20 nach fünf ist immer noch keine spur von einem ende der party zu spüren. die barfrau aus dem club ist inzwischen auch rübergewechselt und räkelt sich im tiger-dress auf dem sofa. ich gucke ein bisschen, sie ist eine der schönsten frauen, die ich kenne, und sie winkt mir zu. die musik ist durchgehend gut, sie spielen sogar gary numan und andere stars aus meiner gelungenen musikalischen sozialisation. ich merke, dass ich happy bin. der bekannte schleicht sich an, küsst meinen nacken und zieht mich dann auf die tanzfläche, wo wir uns an einem tango zu eletromukke versuchen, was natürlich in grenzenlose alberei ausartet.

"warum sind wir eigentlich nicht zusammen?" fragt der bekannte. "wenn ich mich recht entsinne, wollten wir doch mal heiraten."
"das geht nicht, du bist arm und meine eltern akzeptieren nur reiche schnösel."
"siehst du, bei mir ist das entspannt, meine eltern sind tot... obwohl die nett waren."
"meine sind auch nett, aber die haben eben auch nen knall."
"na irgendwoher muss deiner ja auch kommen!"

wir lachen. obwohl ich betrunken bin, ordere ich noch einen wodka energy. dann setze ich mich auf eine der holzschaukeln neben der tanzfläche und lasse mich vor- und zurückschwingen, bis die welt verschwimmt.

mitten im schönsten rausch tippt mir jemand auf die schulter. es ist der türsteher.

_Aufgeführte Daten_:
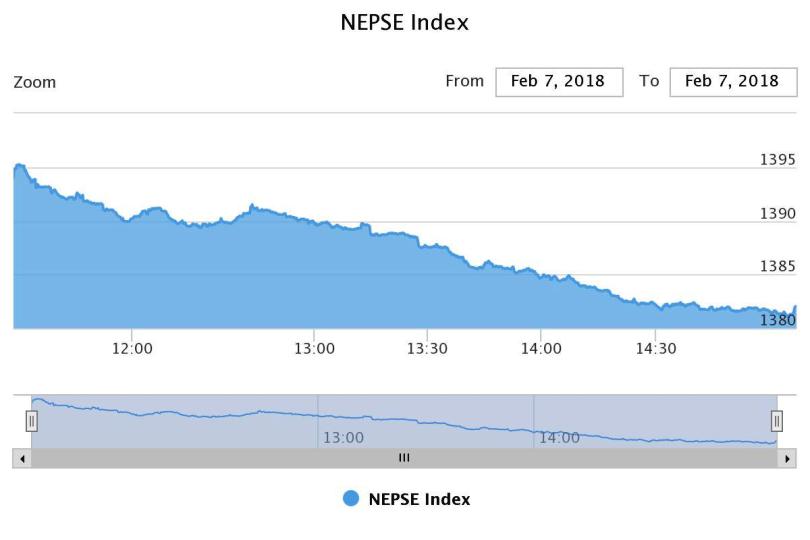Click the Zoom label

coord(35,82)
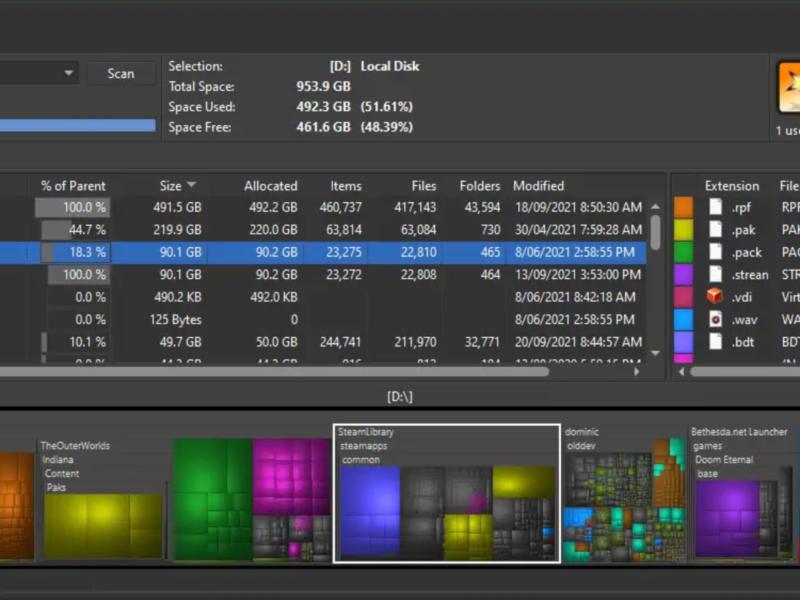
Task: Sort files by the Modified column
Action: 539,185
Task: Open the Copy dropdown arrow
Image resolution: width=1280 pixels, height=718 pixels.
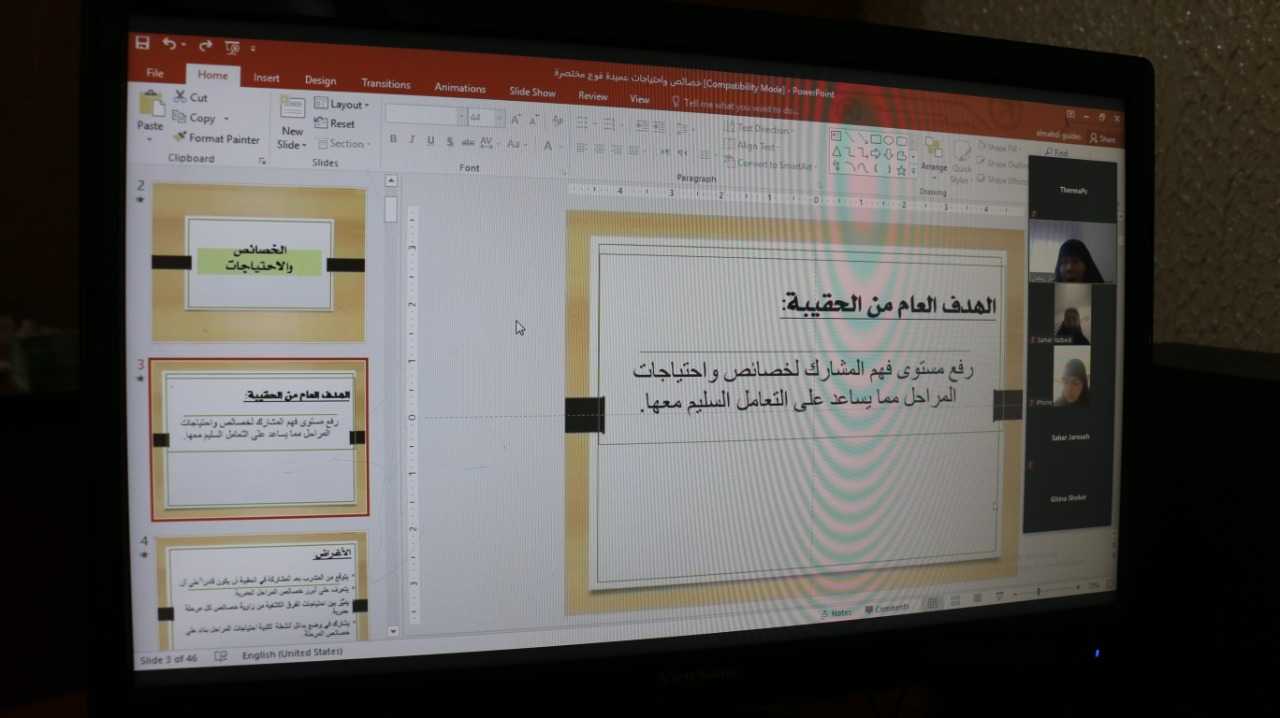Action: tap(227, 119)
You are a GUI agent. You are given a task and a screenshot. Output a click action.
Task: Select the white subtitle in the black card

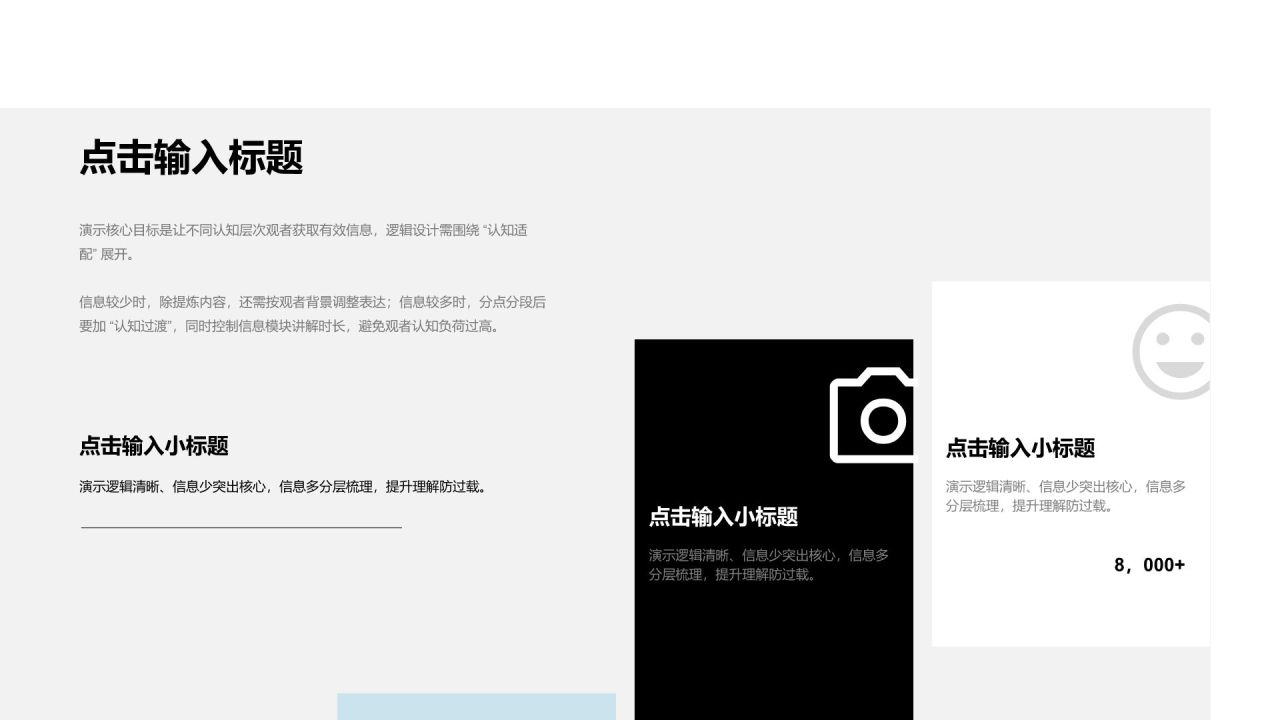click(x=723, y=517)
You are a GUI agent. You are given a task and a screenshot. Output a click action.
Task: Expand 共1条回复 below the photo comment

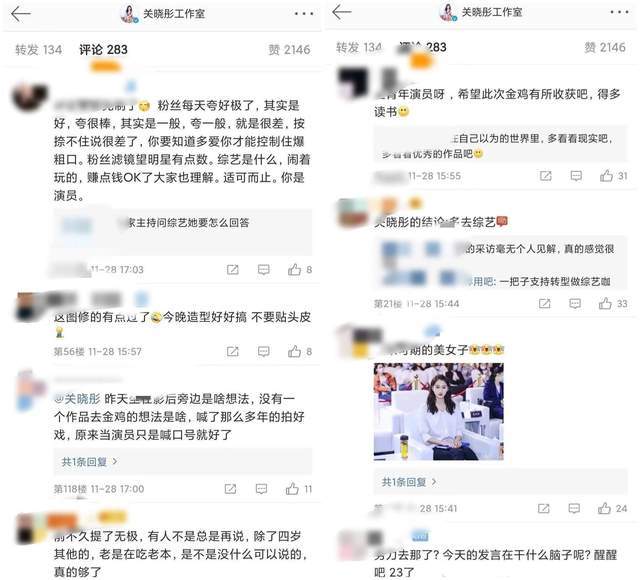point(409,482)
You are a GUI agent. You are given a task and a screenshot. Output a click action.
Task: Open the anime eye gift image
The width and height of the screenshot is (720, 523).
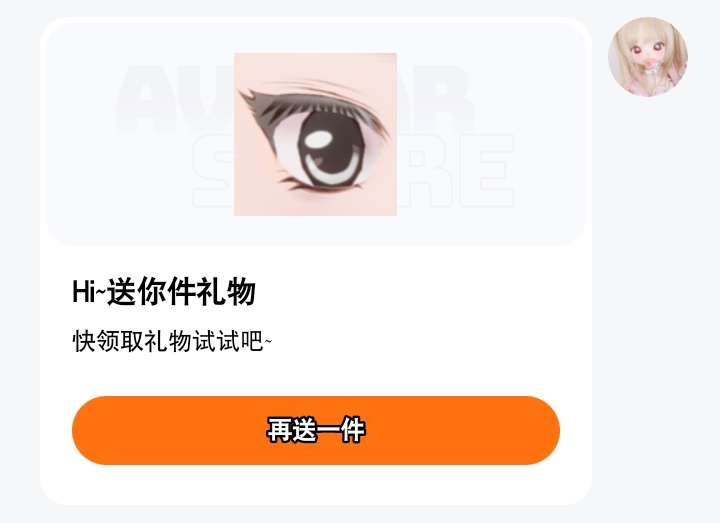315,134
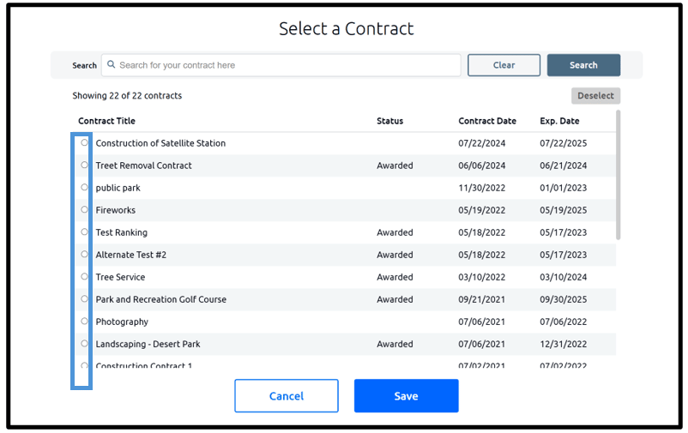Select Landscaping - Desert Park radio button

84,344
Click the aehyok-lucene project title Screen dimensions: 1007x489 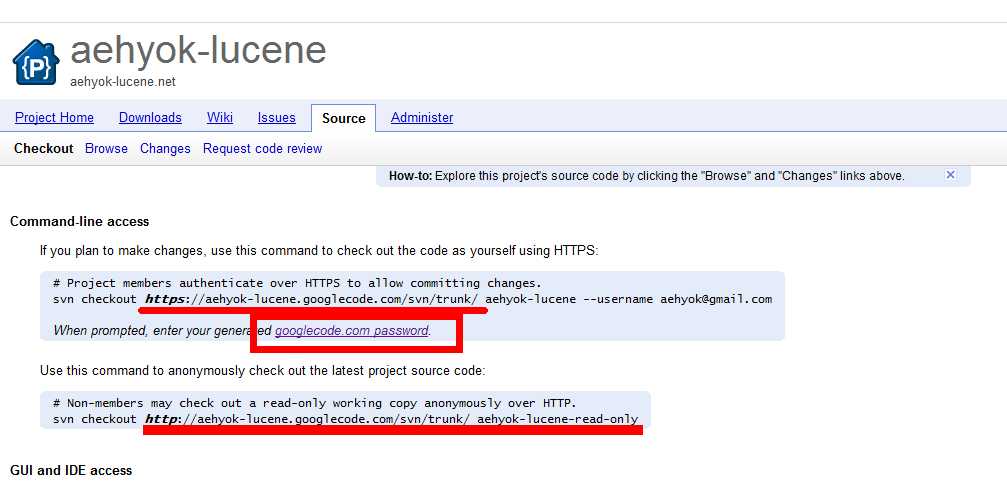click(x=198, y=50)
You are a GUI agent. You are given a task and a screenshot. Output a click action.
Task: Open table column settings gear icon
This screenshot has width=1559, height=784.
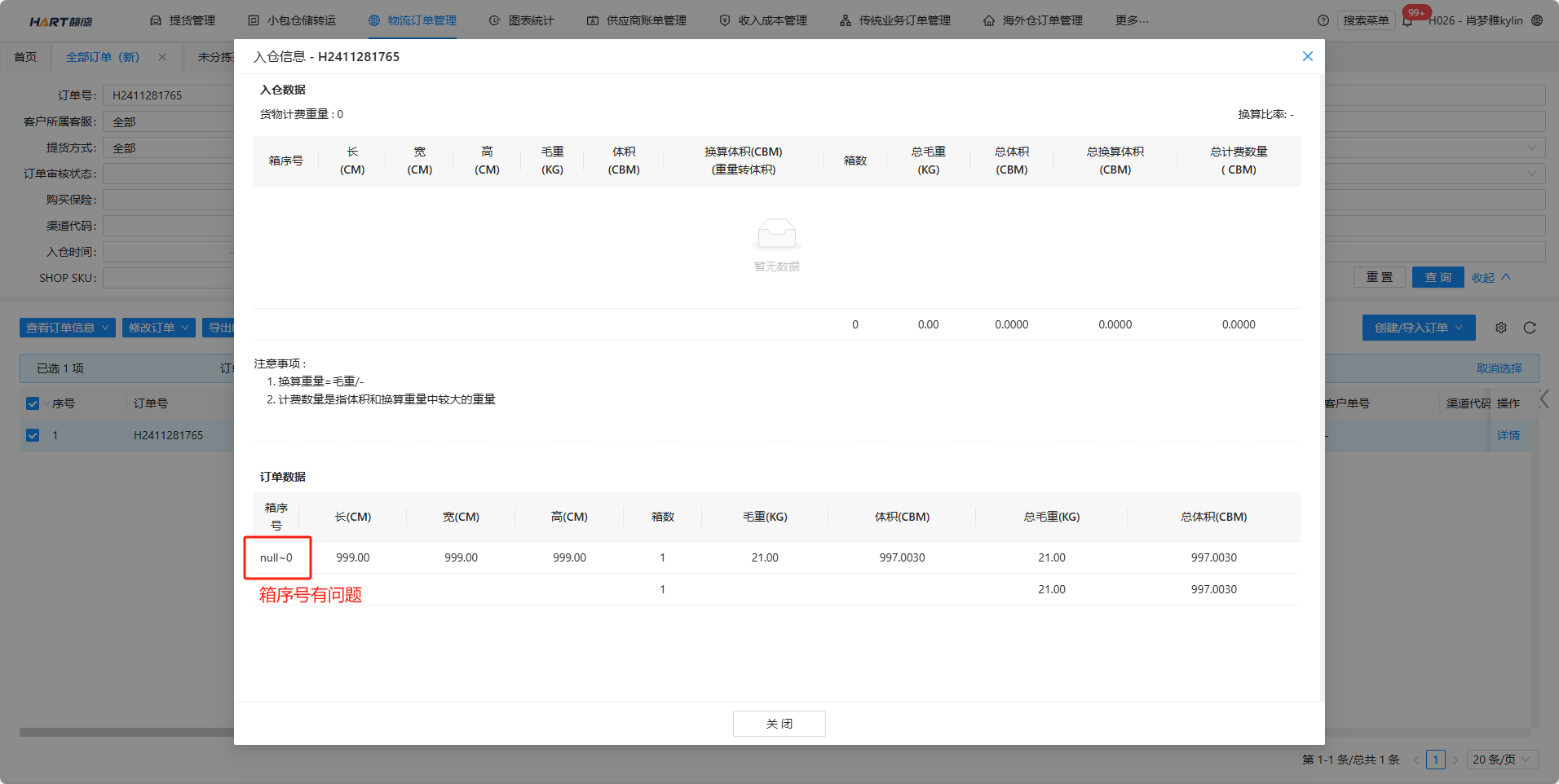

_Aufgabe_: Was bestellt die erzählende Person im Textauszug, obwohl sie schon betrunken ist? Die Daten spielen hierfür keine Rolle.

_Ergebnis_: Einen Wodka Energy.